I thought guiltily about the store order I put in the previous week for £706 before coming up with my own ideas for saving money.

My first thoughts centred on the ordering system that gives me so many options. All our patients are emergency admissions and regularly use soap to shower or wash themselves. On the system, I can order the cheap white hospital soap for 8p per bar – but there is also a much more expensive option. Should the more expensive option be there?

Injection trays are another example.

Foil trays are much more expensive and less environmentally friendly than the cheaper option of cardboard trays. So why allow us to order foil trays? I’m sure someone out there will come up with a good reason.

All wards are automatically stocked up with most of the regularly used sterile supplies. Now, I work in a medical ward. In medical wards, we only occasionally use sterile gloves for dressings. Compared with surgical wards, we have few catheterisations and only the occasional invasive procedure such as a pleural or abdominal tap. Yet on the shelves there are boxes of sterile gloves.

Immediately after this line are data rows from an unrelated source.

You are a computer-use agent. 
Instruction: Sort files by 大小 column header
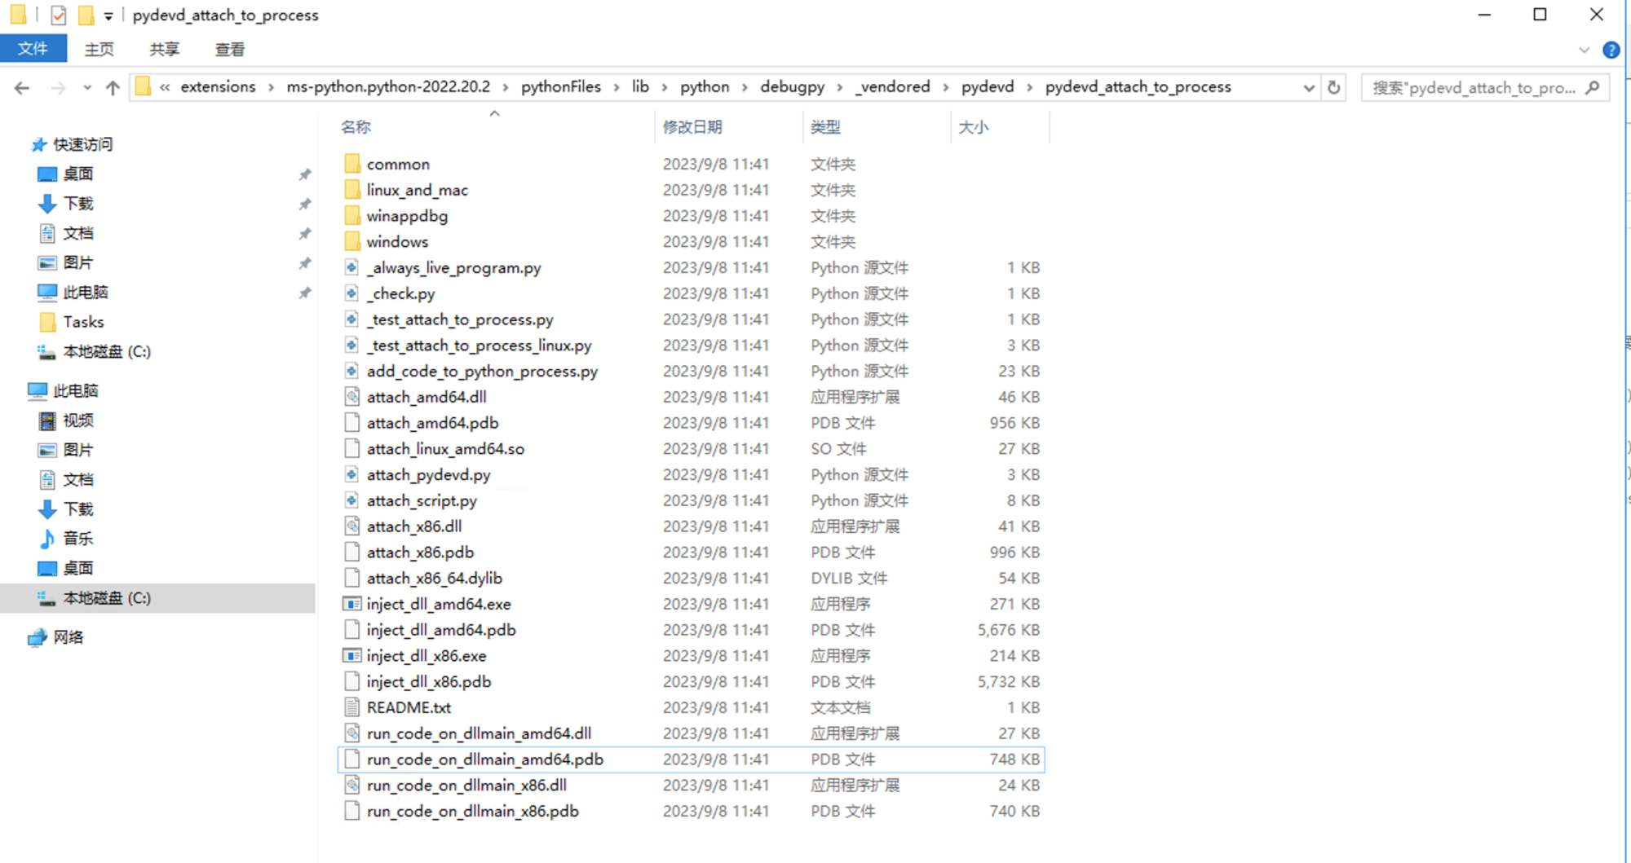click(x=974, y=127)
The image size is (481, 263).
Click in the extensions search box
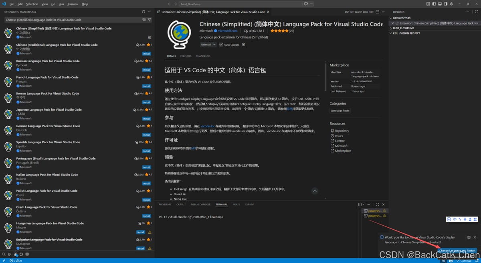[x=72, y=20]
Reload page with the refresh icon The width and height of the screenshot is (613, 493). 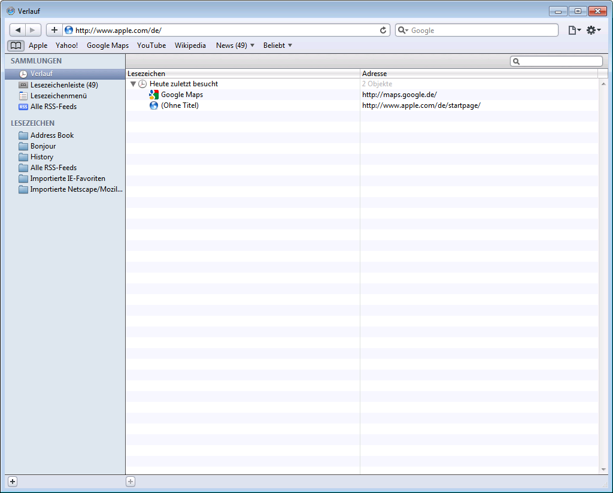pyautogui.click(x=383, y=30)
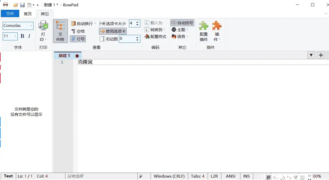Click the ANSI encoding indicator in status bar
Screen dimensions: 329x180
coord(230,176)
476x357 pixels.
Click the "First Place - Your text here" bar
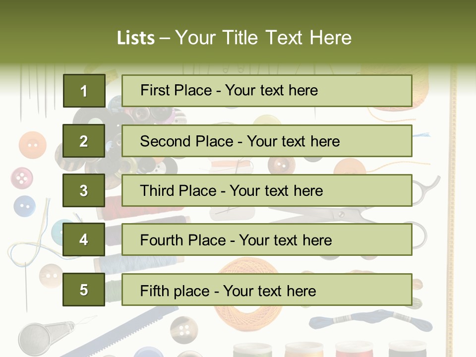pyautogui.click(x=267, y=91)
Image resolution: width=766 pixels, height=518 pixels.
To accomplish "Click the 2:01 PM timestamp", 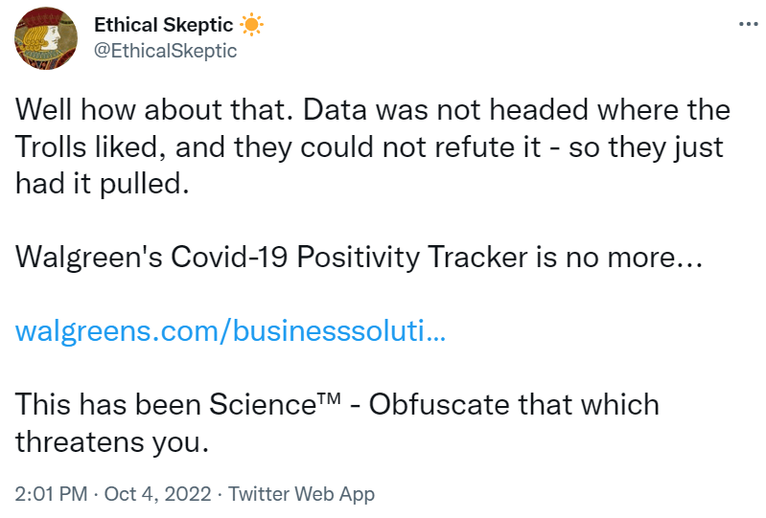I will point(52,494).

At home, when I am short of money, I go to my freezer, which is my main storage area, and make sure I use up the contents of the freezer before buying more food. Surely we should use up all our sterile gloves – which should last for more than a year – before being topped up again.

There must be other areas of the hospital overstocked on certain items. Why, on a medical ward, do we stock another item: a box full of forceps for removing surgical clips? I have never seen a wound with a surgical clip during my entire time in acute medicine.

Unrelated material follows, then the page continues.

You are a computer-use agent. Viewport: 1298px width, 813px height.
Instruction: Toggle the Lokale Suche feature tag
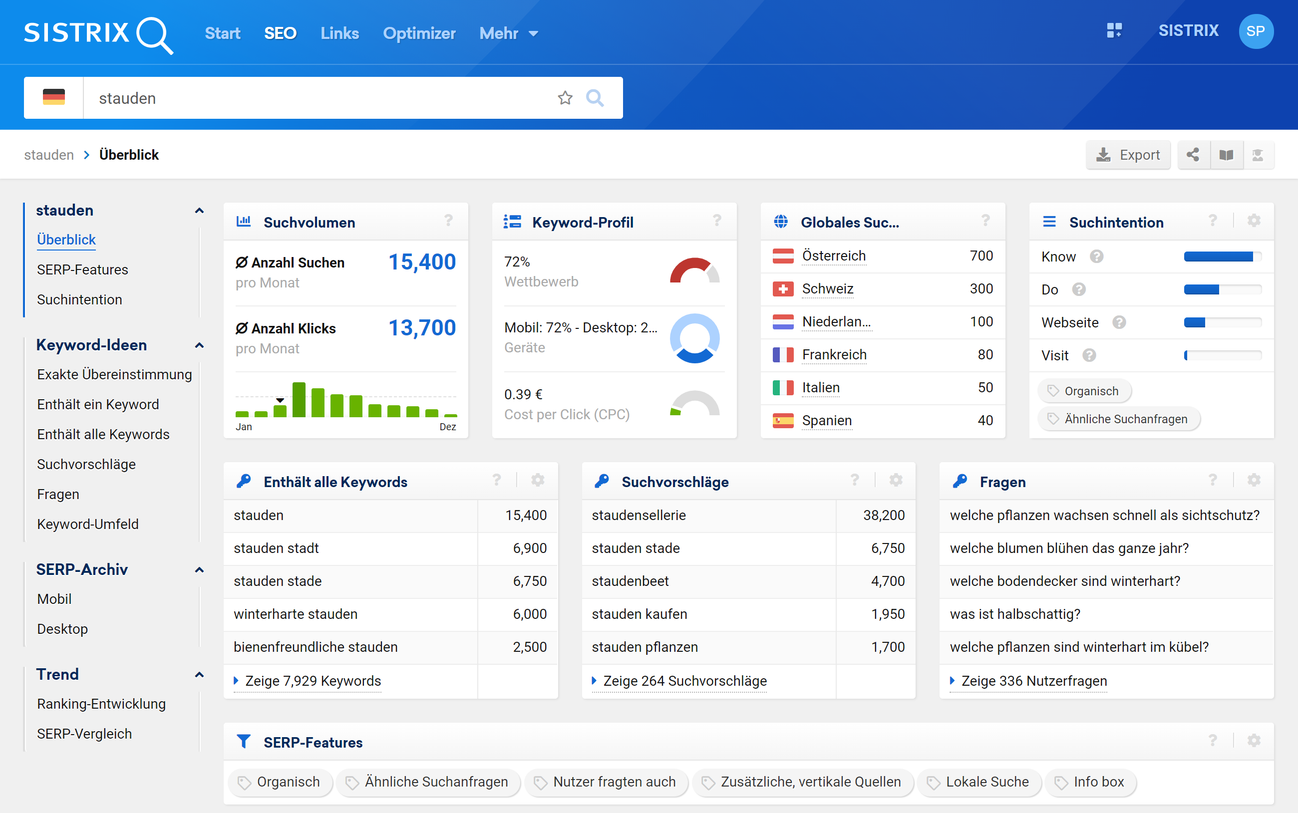[979, 782]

Nurses also could do with some cost-cutting education. Patient wipes are plucked from their packets in huge numbers. It only takes two wipes to wash a patient. Normally the only time larger numbers are needed is when a patient is incontinent of faeces.

Could we save on the electricity bill? I know we could. What about the lights left on all night? In addition, all the computer terminals in the ward are left on 24 hours a day. Could the screens be turned off?

Finally, would the chairperson like to run a cost-cutting competition to promote staff ideas?